To do:
**a)** In the editor's critique, what does the writer call "had" when it is used for description rather than to establish past perfect tense?
**b)** Reproduce a passage from the editor's critique, beginning at the words "Your formatting was" and stopping after "not for long.".
**c)** Go on with the editor's critique of the self-published book, starting after its last sentence.

Source document:
--- start ---

Recently your book broke into the top 1000 on Amazon’s sales rankings, and went considerably higher in your subgenres despite having an unprofessional cover and dull, repetitive sales copy. I admit I was curious about such an unlikely combination, but what ultimately steered me inside was the first line of your book description, which reads “Professionally edited.” I’m an editor as it happens, and you piqued my curiosity by putting that information up front. I wanted to see whether—despite a poor first impression—the level of your writing and an editor’s professional help had produced a readable book.
Your formatting was clean but uninteresting—chapter headers underlined in your word processor, no bolding or other treatment to make the chapter title stand out. Taking the time to observe how professionally formatted books look would have helped you a lot here. But while it’s a good idea to have attractive formatting, the look of your pages isn’t as important as the quality of your work. I still held out hope for good writing. But not for long.
I set out to read one chapter—about 15 pages—wondering if I would find anything to impel me into a second one. I didn’t. Long before I finished the chapter I knew I wasn’t buying your book, but just to see whether some very simple copy-editing might make a difference on the prose level, I ran that opening chapter through a few steps from the Self-Editing Checklist included at the back of The Little Book of Self-Editing (or free here).
You tended to use “had” to write descriptions, as in “the dog had long legs,” and “he had a deep voice,” (not actual quotes, but similar to what you did half a dozen times in your first chapter). When used this way (rather than to establish past perfect tense), “had” is what I call a “zombie verb.” It lurches along where another verb would stride, skip, skitter, or sprint, and it takes a big bite out of your readers’ involvement in your story.

--- end ---

Dataset extract:
--- start ---

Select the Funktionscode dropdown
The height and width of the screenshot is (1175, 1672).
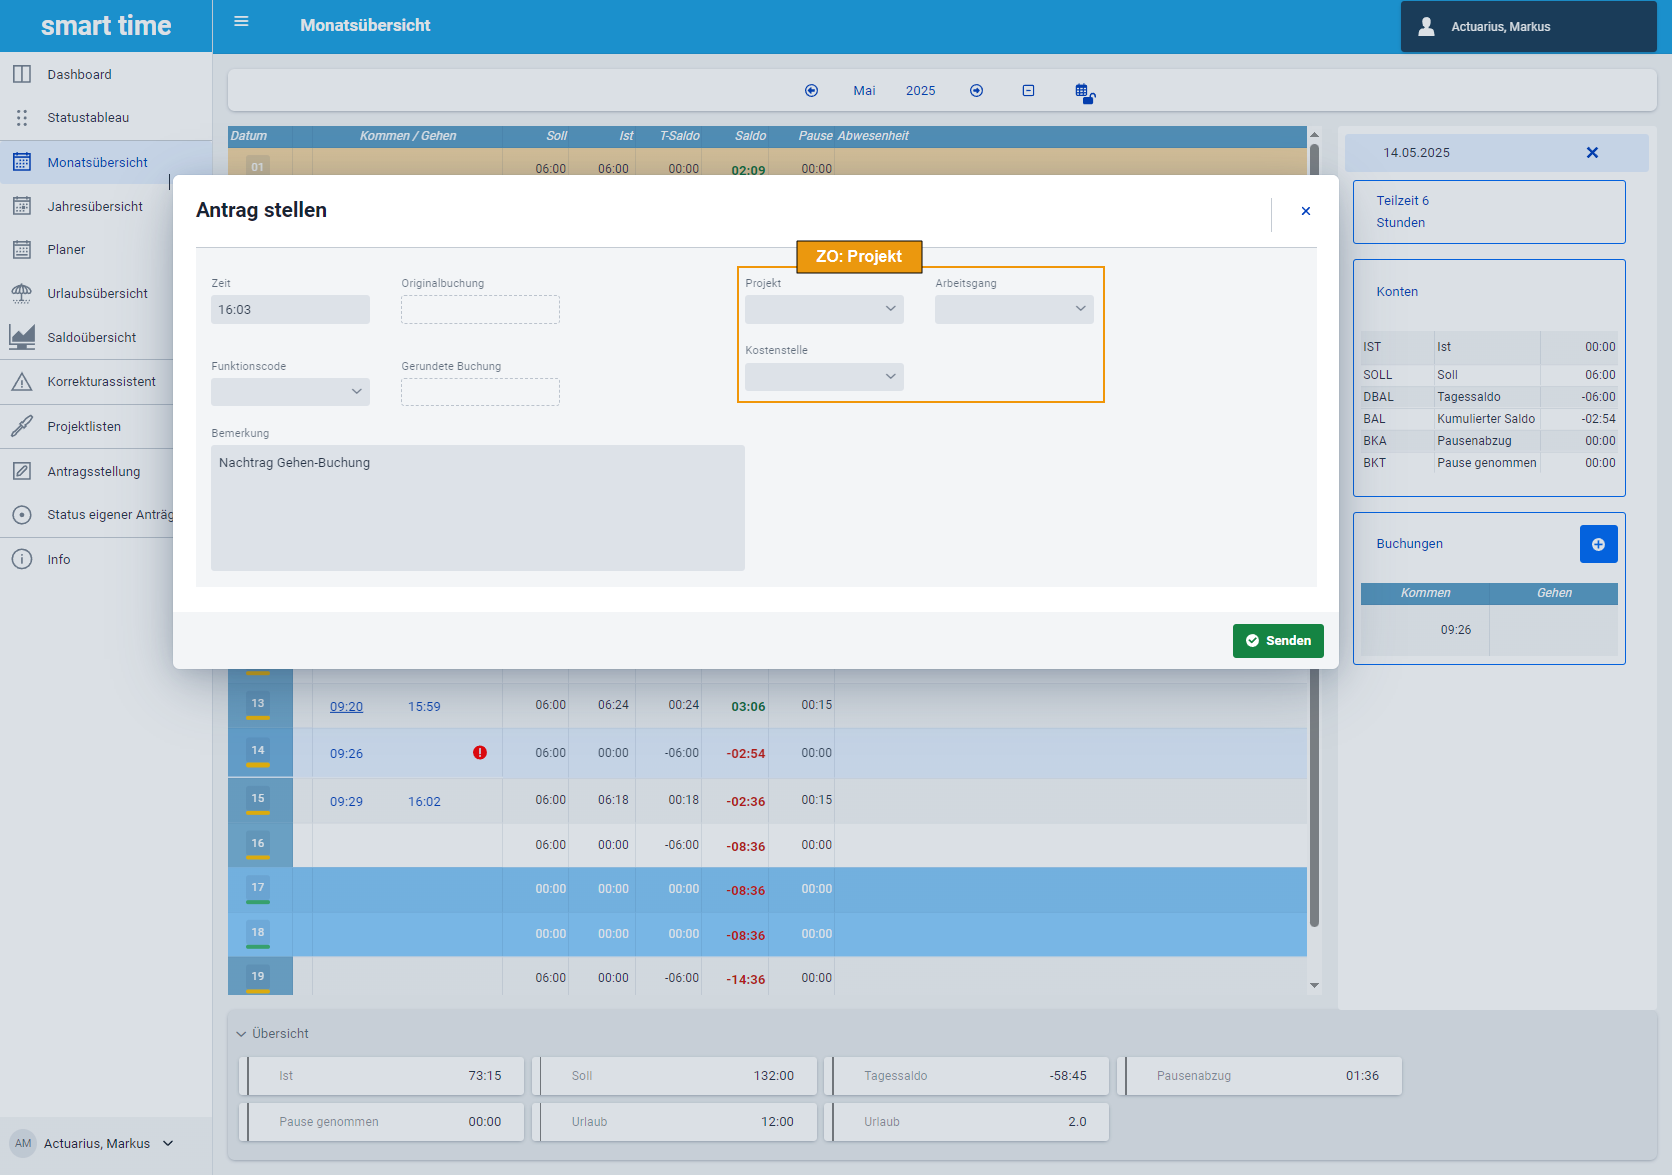290,392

--- end ---

Results of the exercise:
**a)** A "zombie verb."

**b)**
Your formatting was clean but uninteresting—chapter headers underlined in your word processor, no bolding or other treatment to make the chapter title stand out. Taking the time to observe how professionally formatted books look would have helped you a lot here. But while it’s a good idea to have attractive formatting, the look of your pages isn’t as important as the quality of your work. I still held out hope for good writing. But not for long.

**c)**
Early on, I noticed a lot of instances of “that.” “That” is one of those weakener words. It’s sometimes necessary, but more often not. In the first chapter you used “that” 102 times. It seemed like an extraordinary number, so I reviewed them. At a glance, I would have let 37 of them remain.
Another quick search revealed a dozen instances of “began to,” and several each of “tried to,” “started to,” and “continued to.” These kinds of filler words weaken writing and distance readers from a direct sensory experience of what they're reading. When you want to show a character doing or saying something, just have them do it. Not “He began to wave the gun around,” but “He waved the gun around.” Involve your readers by showing them what’s actually happening in the story right now.
I know what I have to say here probably means little to a writer whose book sits high on the sales rankings and sports lots of enthusiastic 4- and 5-star reviews alongside those bemoaning the weakness of the writing and story. It’s obvious a lot of the people who bought your book don't care about those things, but how many potential readers never got past the first few pages? I think there’s a lot wrong with your level of writing skill besides the few things I pointed out here, but if you keep a learner’s mind you’ll improve as you do more of it. Oh, and I hope you find a better editor.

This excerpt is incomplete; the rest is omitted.